In Fig.\ref{BVS}, we show the pipline(demonstrated on a 1D example) of BVS: Pixels are lifted into a 2D feature space (a), with two user assigned labels (red and green highlighted pixels). Values are accumulated on the vertices of a regular grid (b), a graph cut label assignment is computed on these vertices (c), and finally pixel values are sliced at at their original locations (c), showing the final segmentation (again, red and green boundaries).


\textbf{PML}\cite{PML} embed pixels of the same object instance into the vicinity of each other, using a fully convolutional network trained by a modified triplet loss as the embedding model. Then the annotated pixels are set as reference and the rest of the pixels are classified using a nearest-neighbor approach. The proposed method supports different kinds of user input such as segmentation mask in the first frame (semi-supervised scenario), or a sparse set of clicked points (interactive scenario). details of PML is shown in Fig.\ref{PML}.

\begin{figure}[ht]
    \centering
    \includegraphics[width=0.5\textwidth]{./figure/PML.png}
    \caption{Overview of \textbf{PML}: Here we assume the user input is provided in the form of full segmentation mask for the reference frame, but interactions of other kind are supported as well}
    \label{PML}
\end{figure}

There are several main advantages of PML: Firstly, the proposed method is highly efficient as there is no fine-tuning in test time, and it only requires a single forward pass through the embedding network and a nearest-neighbor search to process each frame. Secondly, our method provides the ﬂexibility to support different types of user input (i.e. clicked points, scribbles, segmentation masks, etc.) in an unified framework. Moreover, the embedding process is independent of user input, thus the embedding vectors do not need to be recomputed when the user input changes, which makes our method ideal for the interactive scenario.

\subsubsection{Temporal propagation}

\textbf{Temporal Propagation} based methods are widely used in visual tracking task\cite{LucidTracker}\cite{CTN}\cite{MaskRNN}, which use last frame result or several pervious frames result to locate current tracked object mask.


\begin{figure*}[ht]
    \centering
    \includegraphics[width=\textwidth]{./figure/MaskRNN.png}
    \caption{Pipline of \textbf{MaskRNN}}
    \label{MaskRNN}
\end{figure*}


\textbf{LucidTracker}\cite{LucidTracker} propose a new training strategy which is suitable for both single and multiple object tracking. Instead of using large training sets hoping to generalize across domains, it generate in-domain training data using the provided annotation on the first frame of each video to synthesize (``lucid dream'', which has been shown in Sec 2.4.2). This approach allows to reach competitive results even when training from only a single annotated frame, without ImageNet pre-training. LucidTracker indicate that using a larger training set is not automatically better, and that for the tracking task a smaller training set that is closer to the target domain is more effective. This changes the mindset regarding how many training samples and general ``objectness'' knowledge are required for the object tracking task.

DATA EXTRACT ▸
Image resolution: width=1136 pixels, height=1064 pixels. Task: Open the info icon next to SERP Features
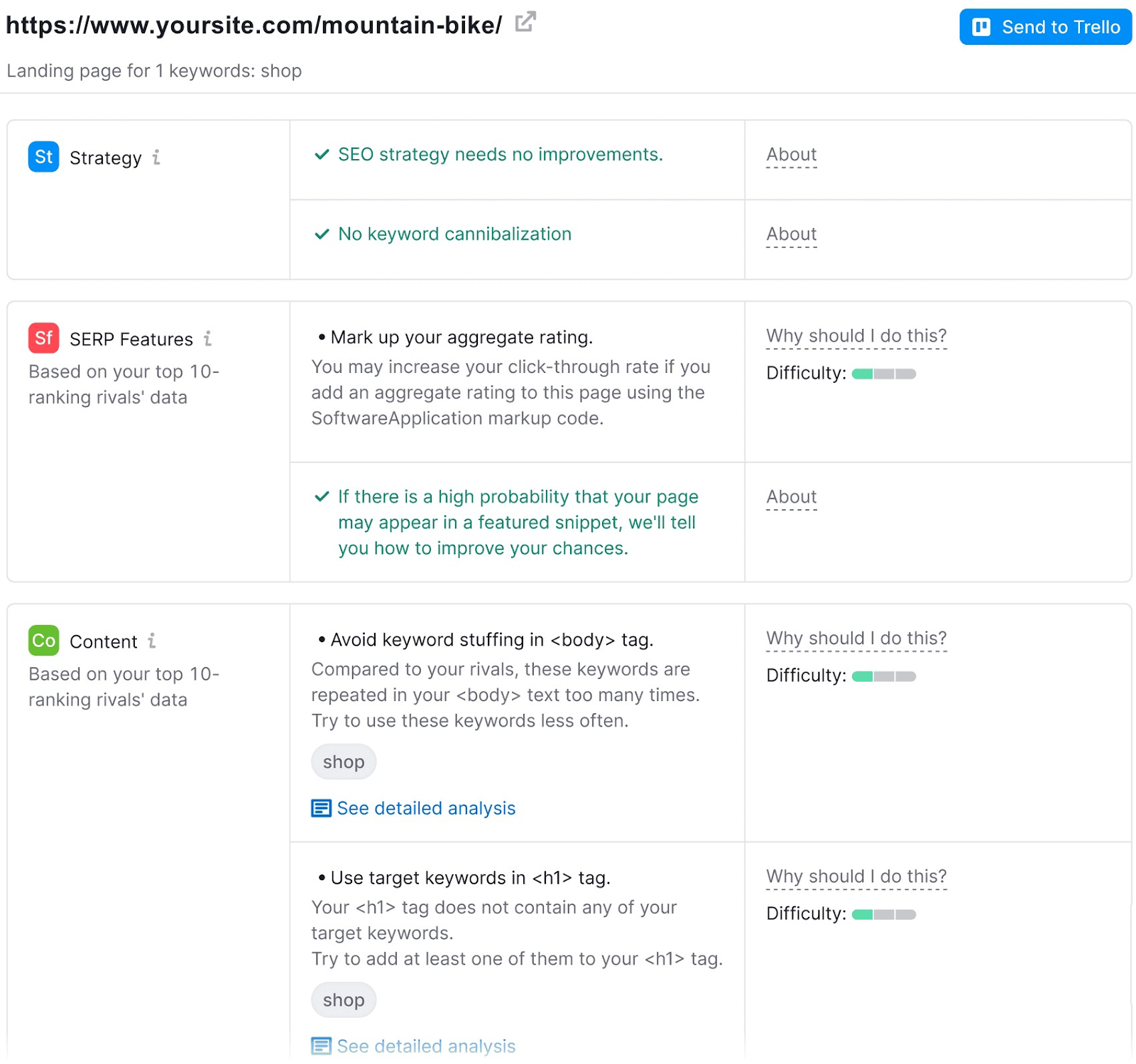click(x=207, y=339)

EXERCISE DETAILS ▸ Update the passage on segmentation and tracking methods from "There are several" up to and including "tracked object mask.", putting "nearest-neighbor lookup" in place of "nearest-neighbor search".

SOLUTION ▸
There are several main advantages of PML: Firstly, the proposed method is highly efficient as there is no fine-tuning in test time, and it only requires a single forward pass through the embedding network and a nearest-neighbor lookup to process each frame. Secondly, our method provides the ﬂexibility to support different types of user input (i.e. clicked points, scribbles, segmentation masks, etc.) in an unified framework. Moreover, the embedding process is independent of user input, thus the embedding vectors do not need to be recomputed when the user input changes, which makes our method ideal for the interactive scenario.

\subsubsection{Temporal propagation}

\textbf{Temporal Propagation} based methods are widely used in visual tracking task\cite{LucidTracker}\cite{CTN}\cite{MaskRNN}, which use last frame result or several pervious frames result to locate current tracked object mask.